I Lied is the second Eugene Record penned track in a row. After an impressive, drama laden introduction where Eugene’s vocal is enveloped by harmonies, strings and rhythm section, a pensive and desperate vocal from Eugene follows. Bereft at his partner leaving him, over the lies he told, he’s helpless and lonely, which you can hear in his delivery. The sympathetic, yet dramatic arrangement is perfect for this slow ballad, adding to the sense of emotion, loss and despair in the vocal. As Eugene delivers the lead, the rest of the group add harmonies, which is just the finishing touch to a song full of sadness, despair and regret.
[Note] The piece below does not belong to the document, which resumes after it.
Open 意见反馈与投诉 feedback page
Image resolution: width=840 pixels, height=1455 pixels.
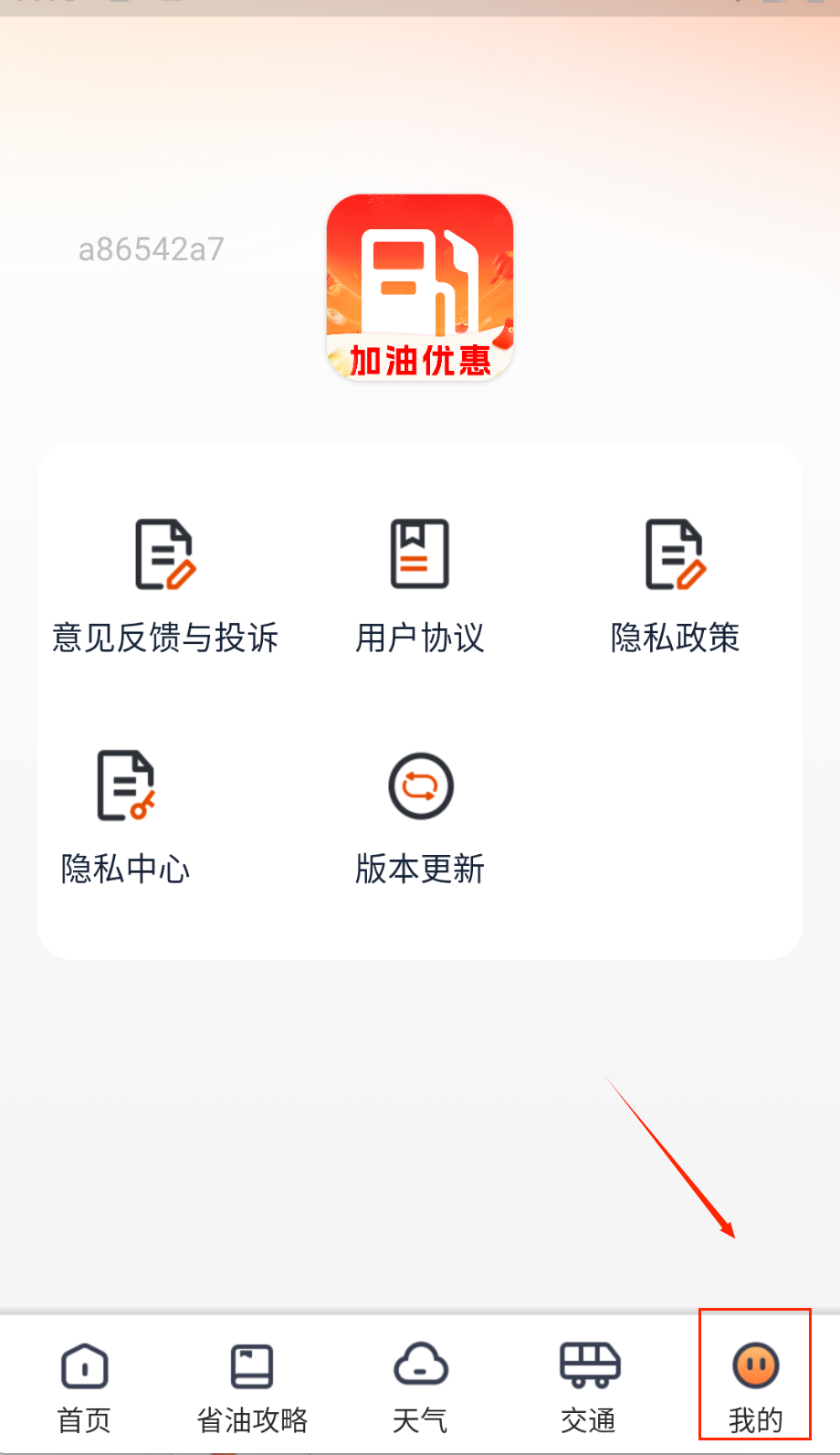pos(165,585)
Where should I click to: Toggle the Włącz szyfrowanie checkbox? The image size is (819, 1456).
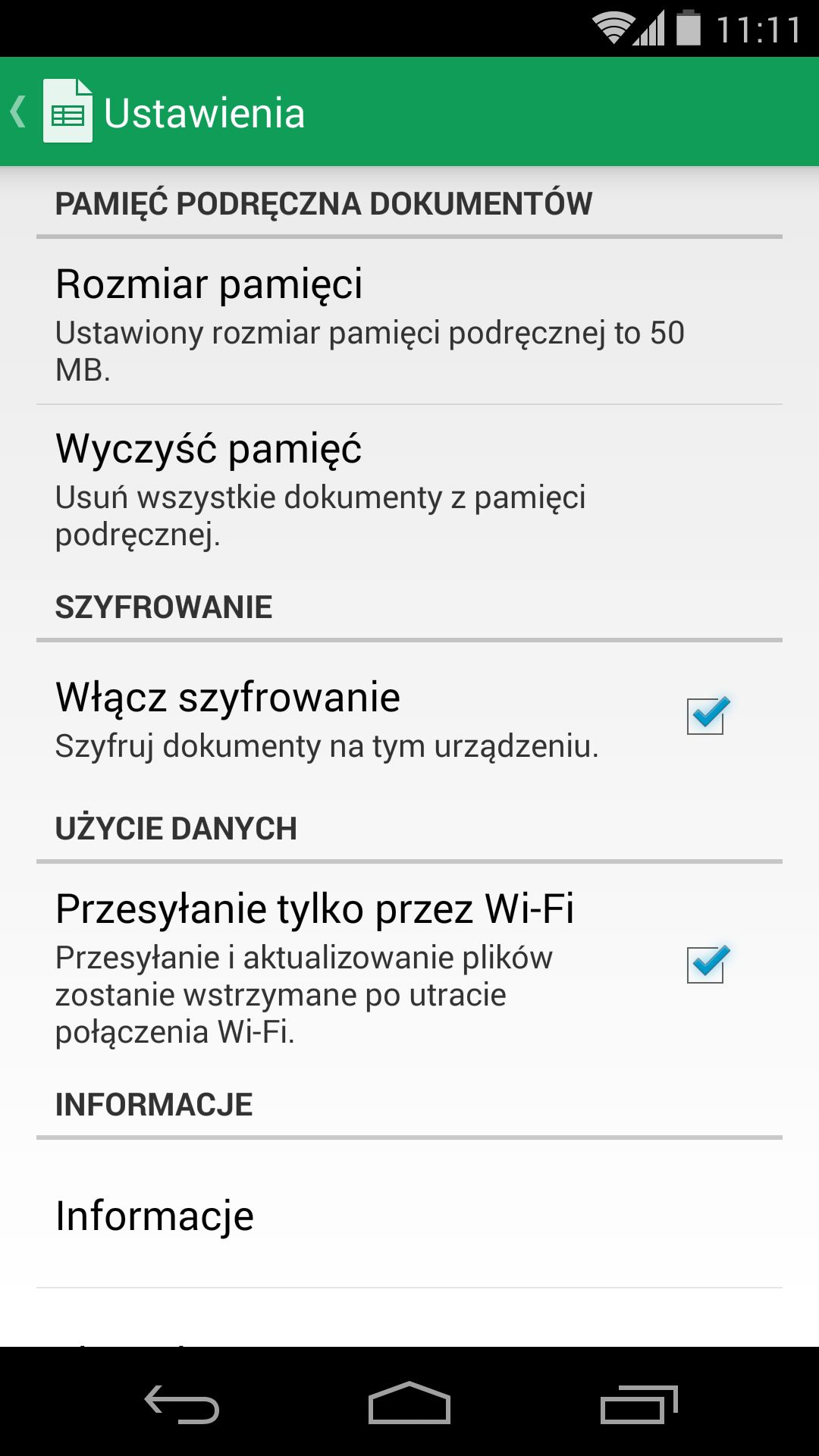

On I Like To Live That Love (I Sing About), Marshall Thompson takes over the lead vocal duties. He even adds a similar spoken word introduction to Eugene’s on The First Time (I Ever Saw Your Face), against a backdrop of keyboards, rhythm section, sweeping strings and blazing horns. Marshall even name-checks BB King during his his introduction, who had previously recorded the song. Once his vocal enters, you realize how talented a vocalist Marshall was, his vocal slightly throaty, but full of emotion and feeling. Behind him, the other Chi-Lites contribute lush harmonies, which combine well with the strings which are at the heart of the arrangement. Horns blaze, while punchy drums occasionally punctuate the track as it swings along, catchy and full of hooks. 
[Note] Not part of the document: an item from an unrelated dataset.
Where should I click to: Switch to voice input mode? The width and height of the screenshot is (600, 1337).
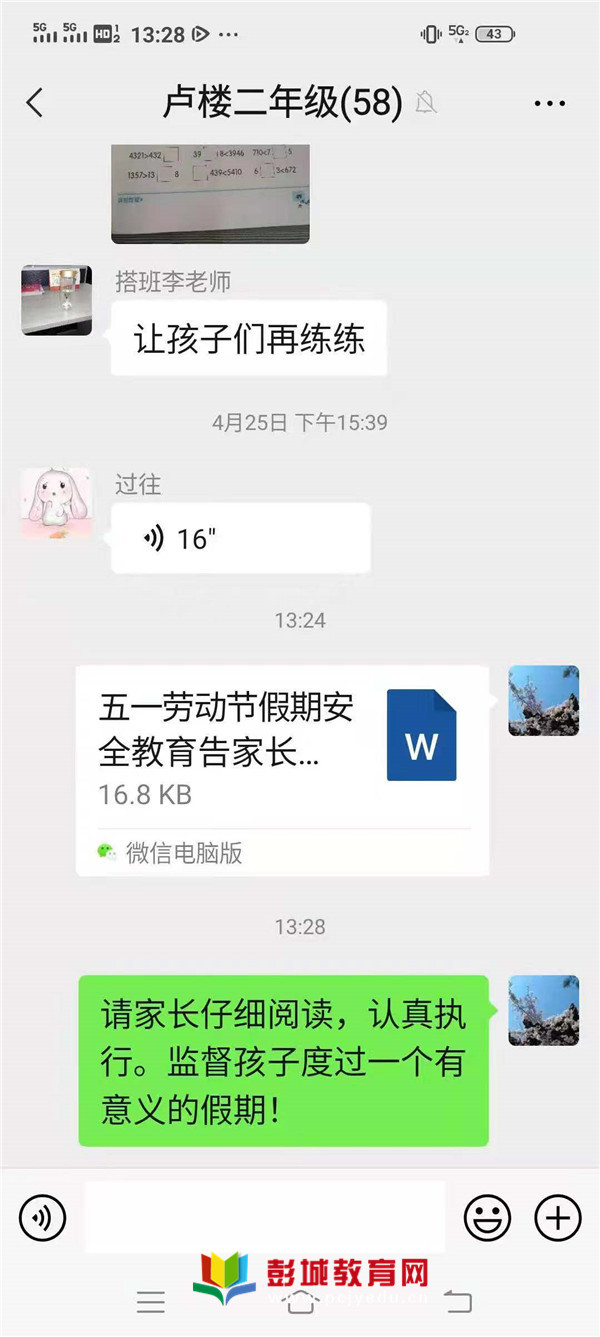coord(43,1218)
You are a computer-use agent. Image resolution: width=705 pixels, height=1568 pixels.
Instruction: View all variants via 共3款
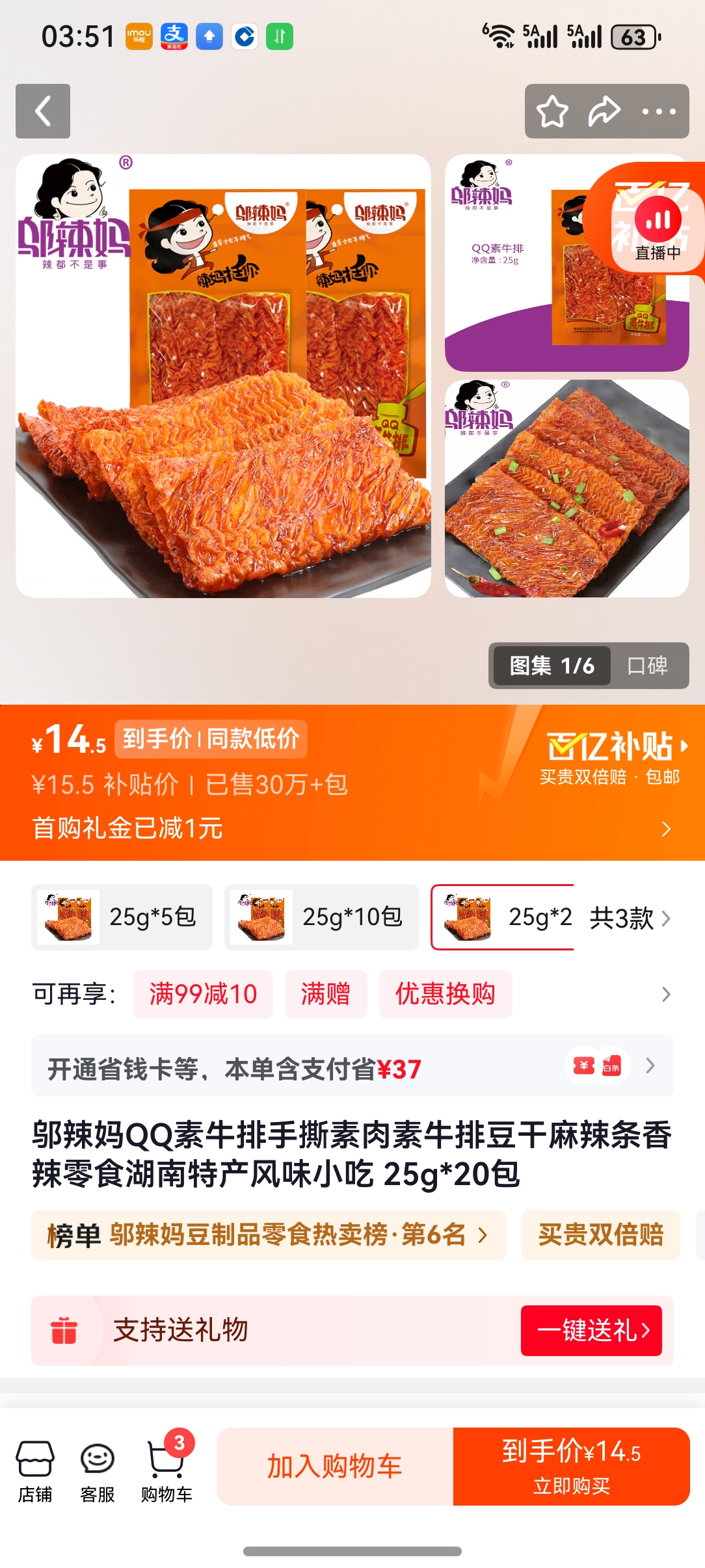pos(629,918)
Toby closes with Gettin’ Outtta Town, another mid-tempo track, with Eugene singing the lead vocal. With rasping horns, sweeping strings and punchy rhythm section combining, they provide the perfect backdrop for Eugene’s vocal. The rest of the group sing occasional lush harmonies, not playing as big a part in this track as on other tracks. However, when required, their contribution adds to the track, just like the strings, horns and drums which are key to the track’s success. Like the previous track, it’s, really catchy and isn’t short of hooks. Part of the track’s beauty is the way it sweeps along with the strings and vocal at the heart of its uplifting sound, lifting your spirits, and ending the album on high.
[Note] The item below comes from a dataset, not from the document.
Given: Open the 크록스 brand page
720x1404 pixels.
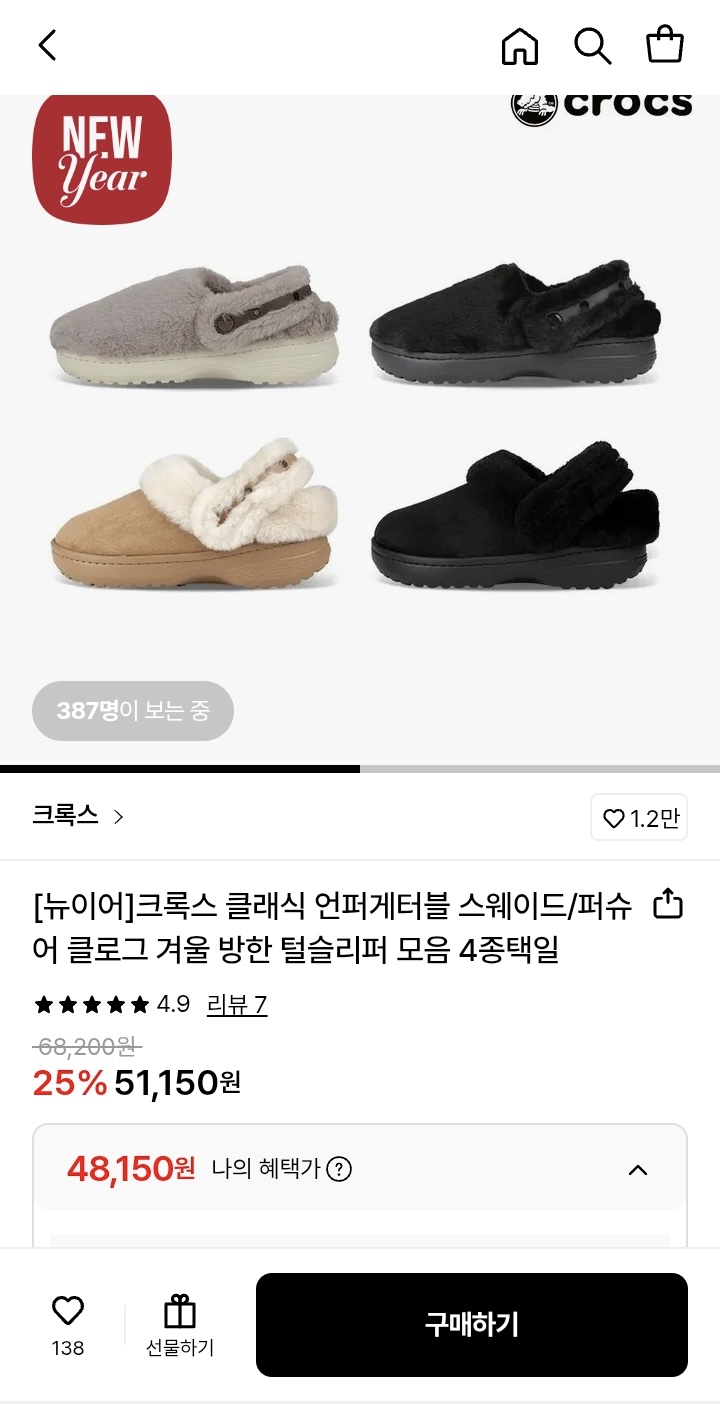Looking at the screenshot, I should [x=78, y=816].

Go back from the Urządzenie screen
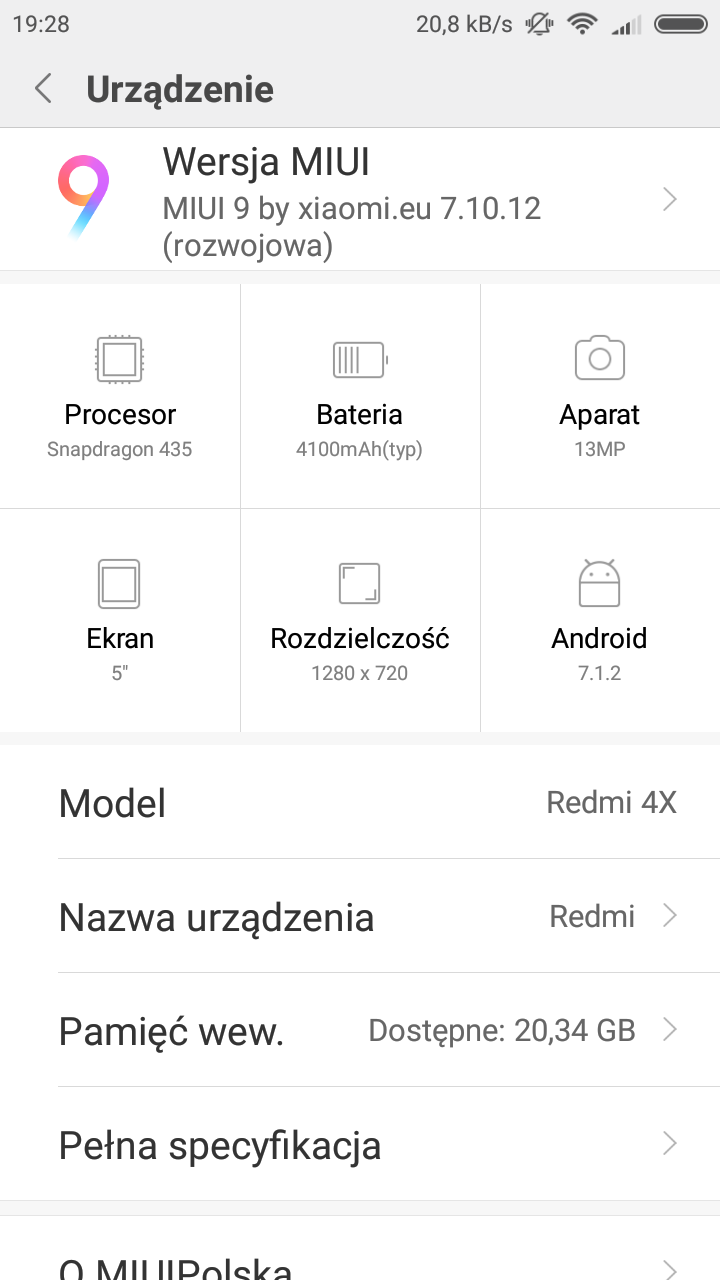[x=43, y=89]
Although Toby suffered from a lack of advertising and promotion, because of Bruswick’s financial woes, it was a really good album from The Chi-Lites that deserved to do much better than number 181 in the US Billboard 200 and number twelve in the US R&B Charts. One wonders how the album would have fared on another label, maybe Philadelphia International, who were entering their most productive and commercially successful time. Toby deserved to do much better commercially, as it’s an album full of some majestic music, from one of the most talented soul groups of the seventies. Of the ten tracks, there isn’t a poor track. The album flows along, with one great song following its predecessor. Whether it’s the saddest of ballads or faster, uptempo joyous tracks, The Chi-Lites delivered each with aplomb. Sadly, after Toby, The Chi-Lites never found the same commercial success of the early seventies. Amongst changes in personnel, they continued to make music, but eventually split-up around 1976. They reformed in 1980, but sadly, their music was never as successful. Toby was the last of the great Chi-Lites albums, and is a fitting testament to one of the best and most successful, soul groups of the seventies. Between 1971s (For God Sake) Give More Power To the People and Toby in 1976, The Chi-Lites were at the top of the game, with one stunning album following the other. With Eugene Record at the helm, singing lead vocal, writing and producing the albums, they produced some hugely memorable albums including (For God Sake) Give More Power To the People and A Lonely Man.  Like these classic albums, Toby is full of some great music, from one of the greatest soul groups of the seventies, The Chi-Lites. Standout Tracks: Toby, The First Time (I Ever Saw Your Face), There Will Never Be Any Peace (Until God Is Seated At the Conference Table) and I Lied.